The problem
In full and exactly, reproduce the entries below, but omit the pictures.

Screenshot grounding data
^^^^^^^^^^^^^^^^

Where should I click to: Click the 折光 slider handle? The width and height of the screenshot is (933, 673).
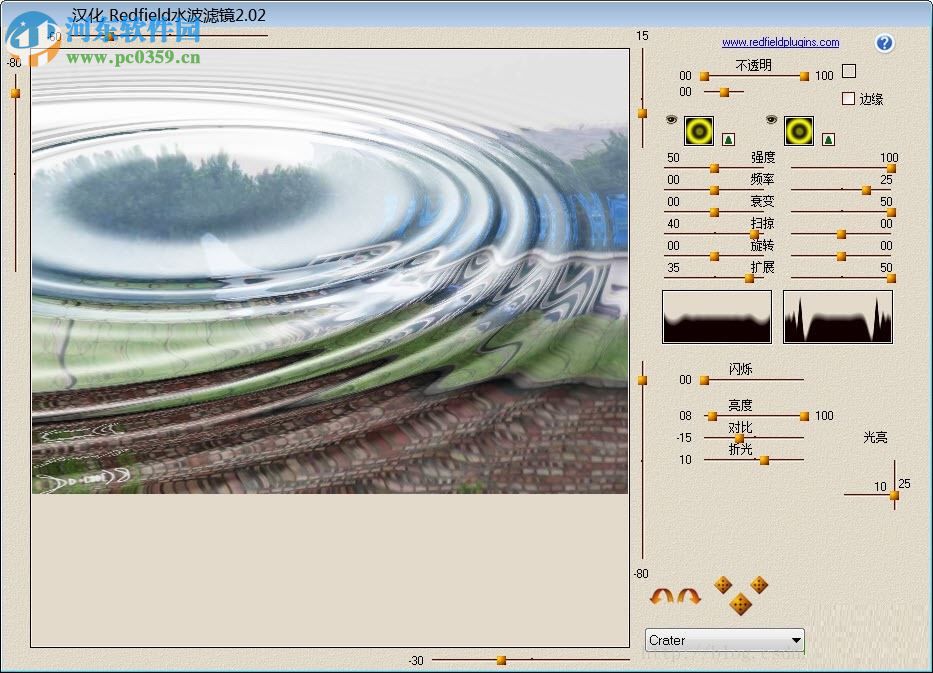(x=763, y=460)
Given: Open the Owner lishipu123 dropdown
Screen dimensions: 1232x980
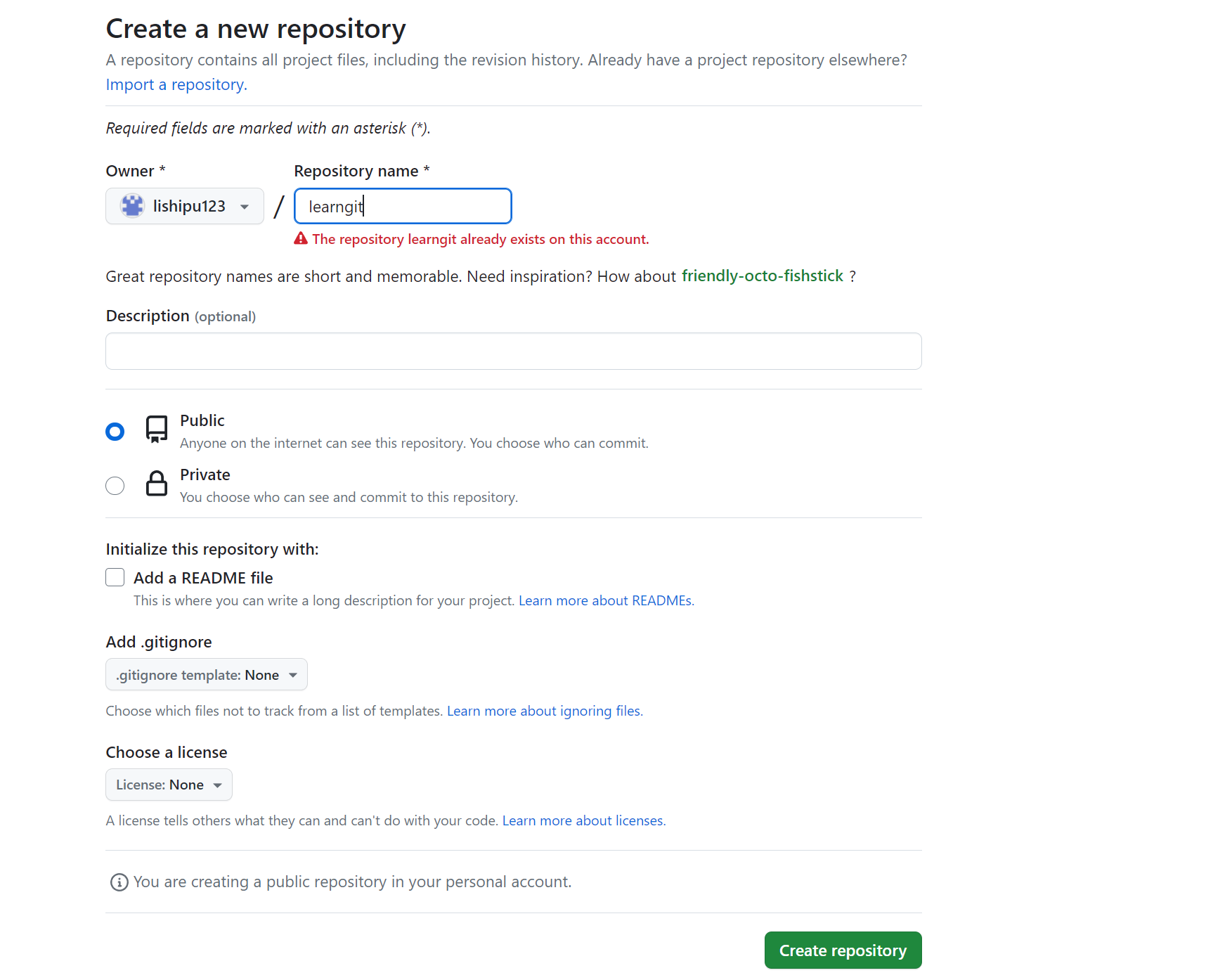Looking at the screenshot, I should coord(185,206).
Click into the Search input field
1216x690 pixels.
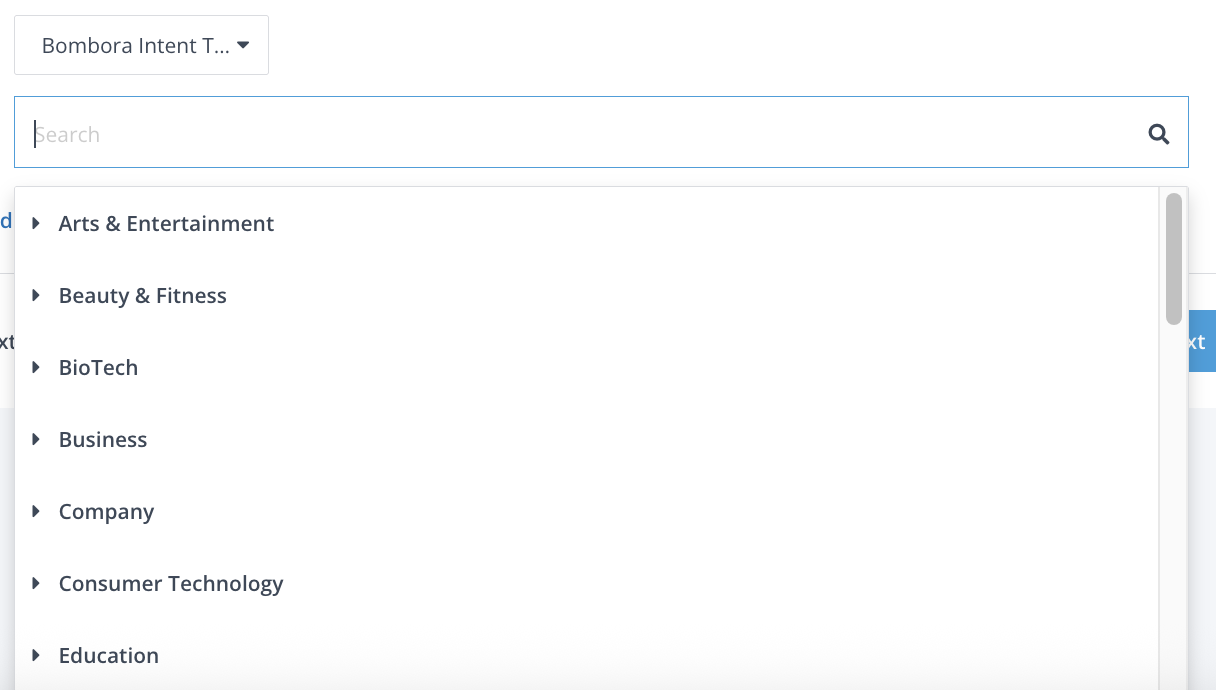pos(580,134)
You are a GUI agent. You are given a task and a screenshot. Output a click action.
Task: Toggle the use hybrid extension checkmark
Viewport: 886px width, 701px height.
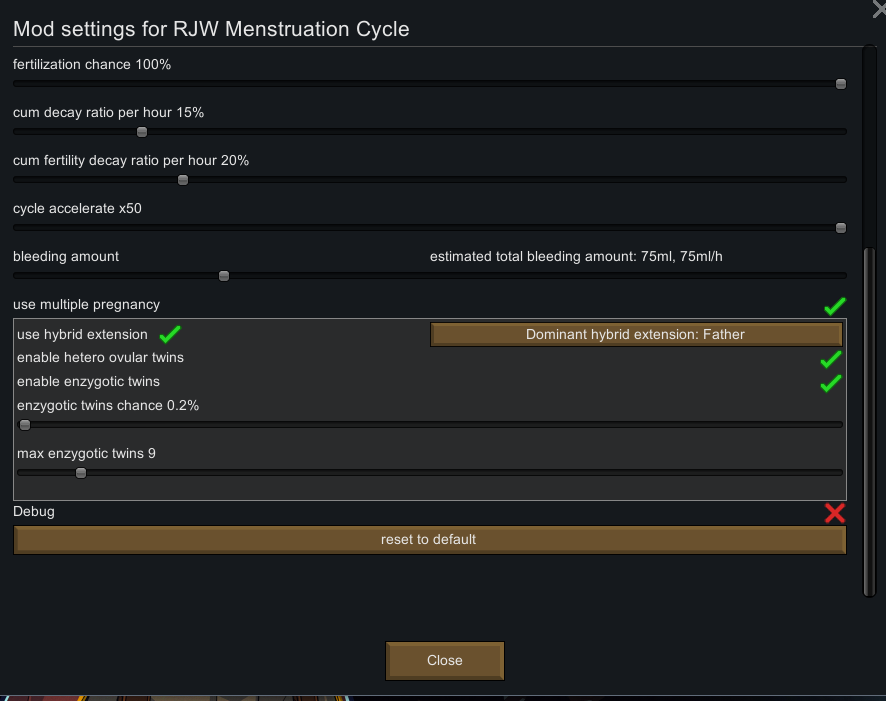(170, 334)
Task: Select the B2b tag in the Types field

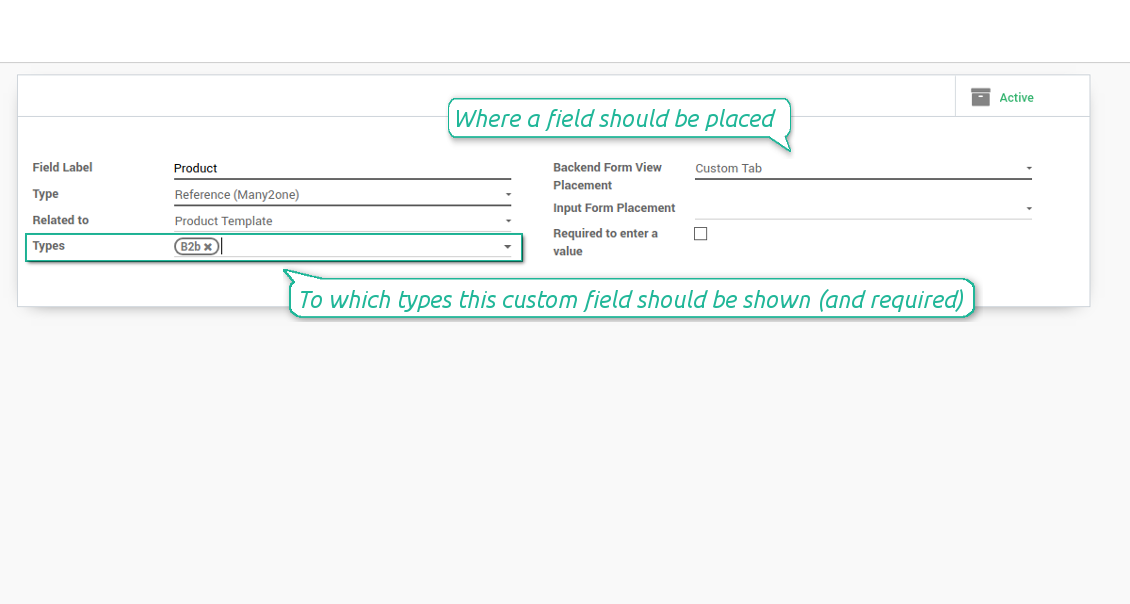Action: [x=190, y=247]
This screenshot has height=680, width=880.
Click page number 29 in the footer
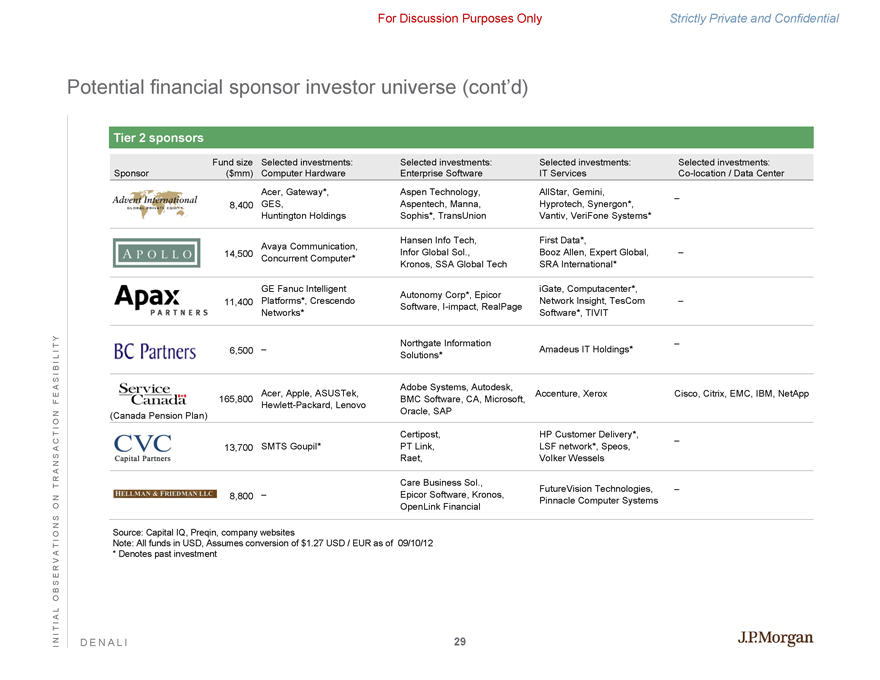click(459, 641)
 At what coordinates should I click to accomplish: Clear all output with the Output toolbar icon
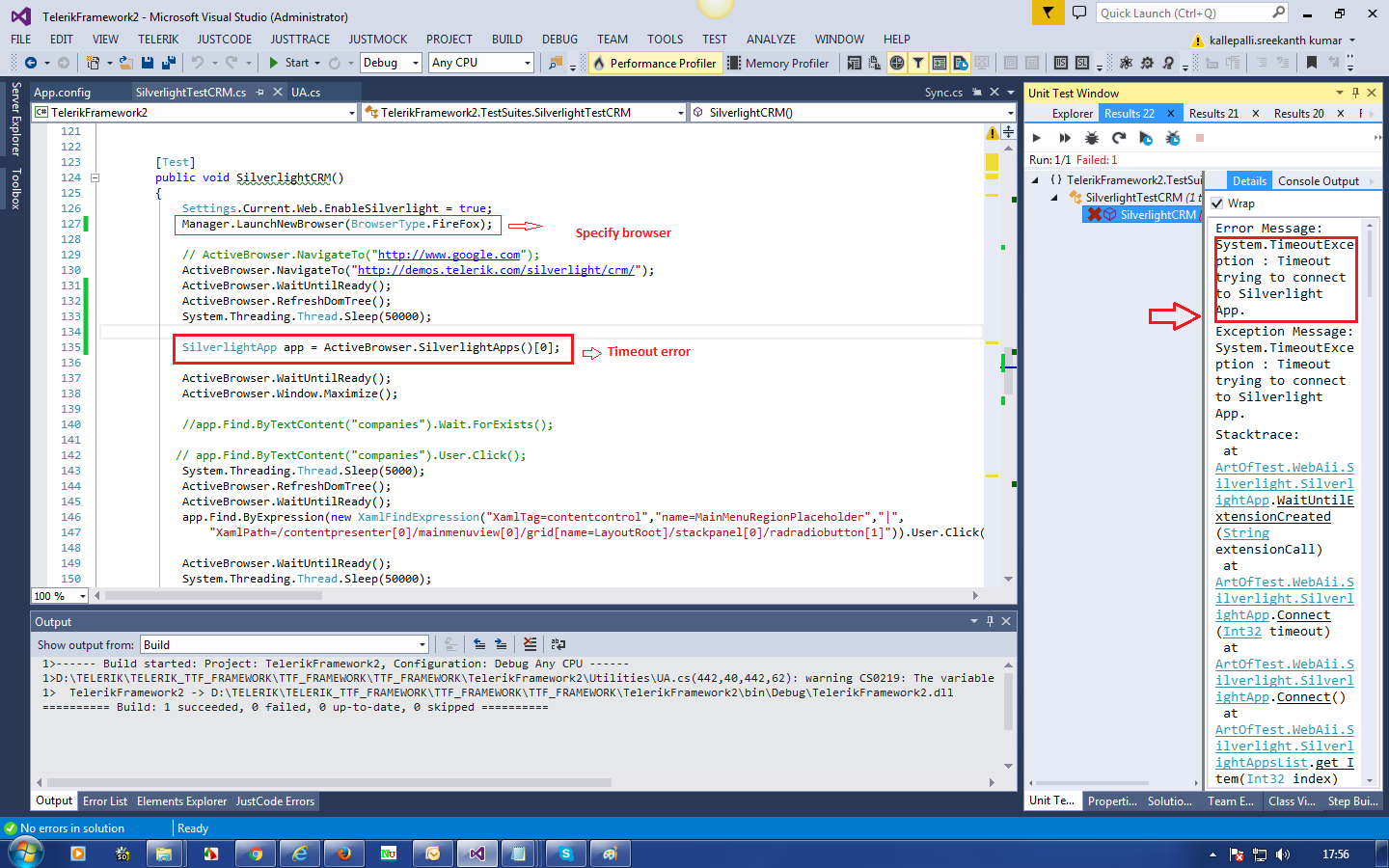530,644
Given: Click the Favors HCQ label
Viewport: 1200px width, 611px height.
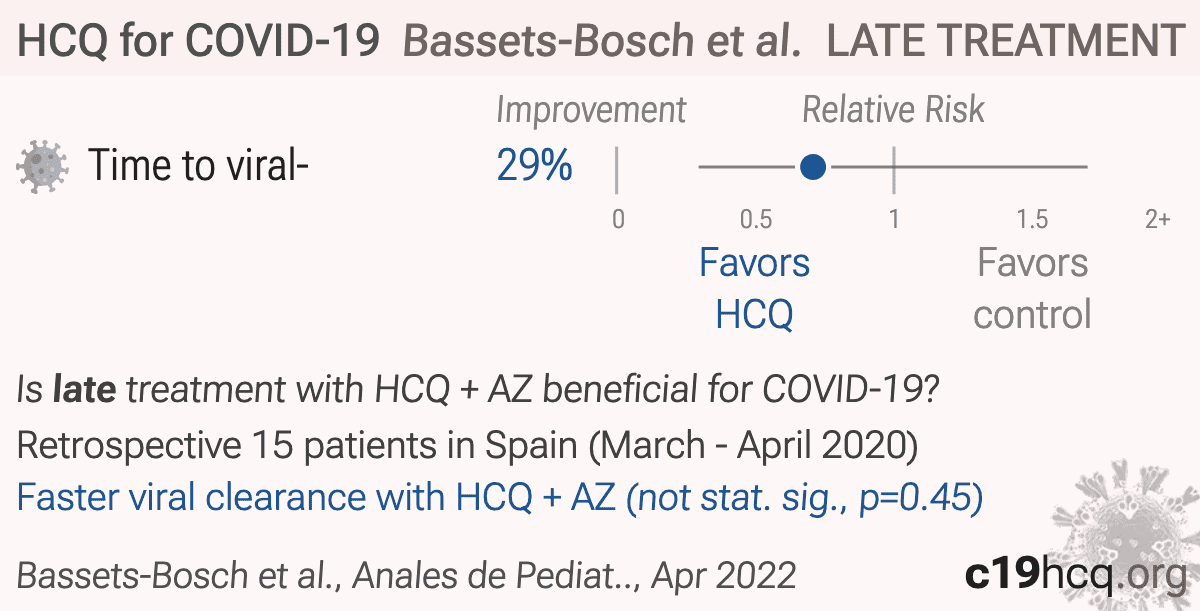Looking at the screenshot, I should 755,289.
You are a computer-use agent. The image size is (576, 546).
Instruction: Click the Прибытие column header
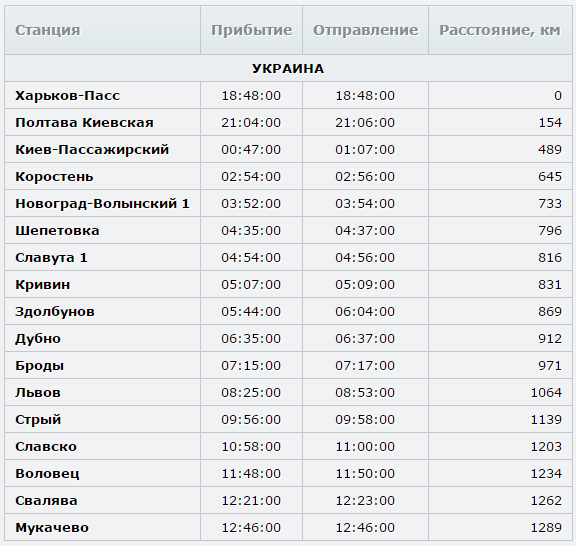pyautogui.click(x=252, y=30)
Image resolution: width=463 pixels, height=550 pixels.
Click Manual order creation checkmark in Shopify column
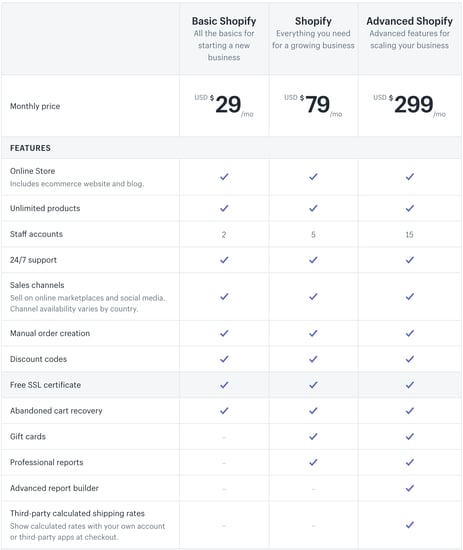click(313, 333)
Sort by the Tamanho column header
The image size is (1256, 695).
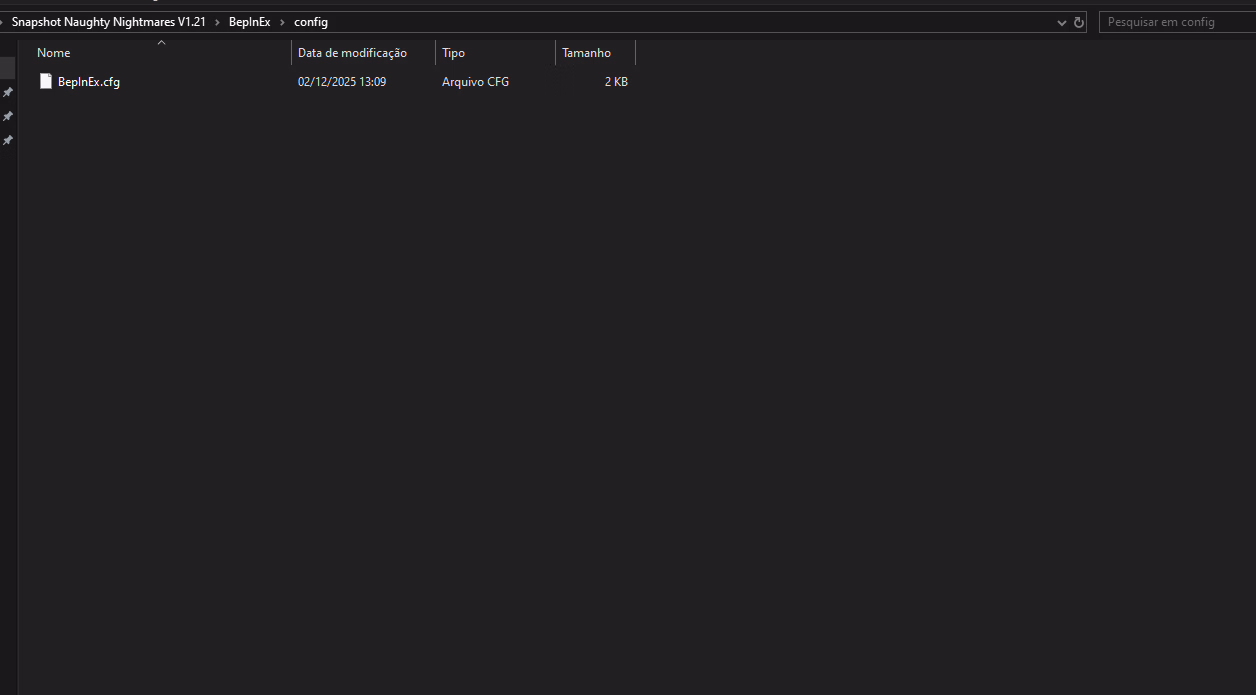click(586, 53)
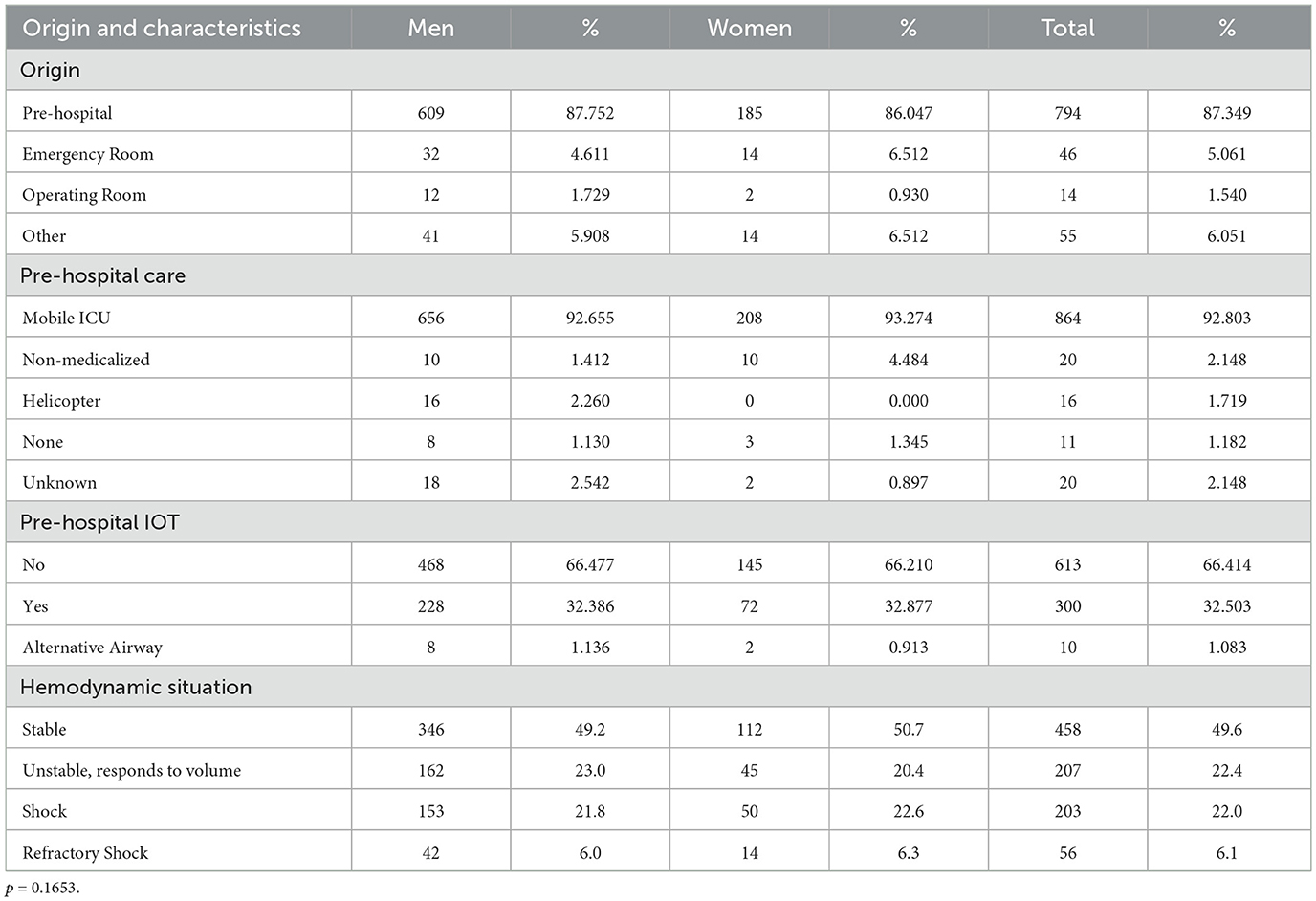Click the 'Pre-hospital care' section heading

(102, 276)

^^^^^^^^^^^^^^^^

Written response
Where should I click to: Click the 折光 slider handle? The width and height of the screenshot is (933, 673).
(x=763, y=460)
Given: Open the Owner lishipu123 dropdown
Screen dimensions: 1232x980
Looking at the screenshot, I should coord(185,206).
Click into the Search input field
1216x690 pixels.
pos(580,134)
You are a GUI agent. You are given a task and a screenshot. Output a click action.
Task: Toggle the use hybrid extension checkmark
Viewport: 886px width, 701px height.
(170, 334)
Task: Select the B2b tag in the Types field

Action: [x=190, y=247]
This screenshot has height=680, width=880.
Click page number 29 in the footer
click(459, 641)
 At what coordinates should I click to accomplish: Clear all output with the Output toolbar icon
530,644
Given: Click the Favors HCQ label
Viewport: 1200px width, 611px height.
Looking at the screenshot, I should 755,289.
You are a computer-use agent. The image size is (576, 546).
Instruction: Click the Прибытие column header
pyautogui.click(x=252, y=30)
Image resolution: width=463 pixels, height=550 pixels.
Click Manual order creation checkmark in Shopify column
click(313, 333)
Sort by the Tamanho column header
The image size is (1256, 695).
click(586, 53)
Click the 'Pre-hospital care' section heading

(102, 276)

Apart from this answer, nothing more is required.